-- Exercise aim --
Please return each line of the listing exactly as given.

-- Records to process --
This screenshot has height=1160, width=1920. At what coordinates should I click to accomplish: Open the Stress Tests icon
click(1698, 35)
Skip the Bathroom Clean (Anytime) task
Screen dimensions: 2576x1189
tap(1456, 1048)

-- Your response --
This screenshot has height=1160, width=1920. At what coordinates should I click to accomplish: Open the Stress Tests icon
click(1698, 35)
Skip the Bathroom Clean (Anytime) task
Screen dimensions: 2576x1189
tap(1456, 1048)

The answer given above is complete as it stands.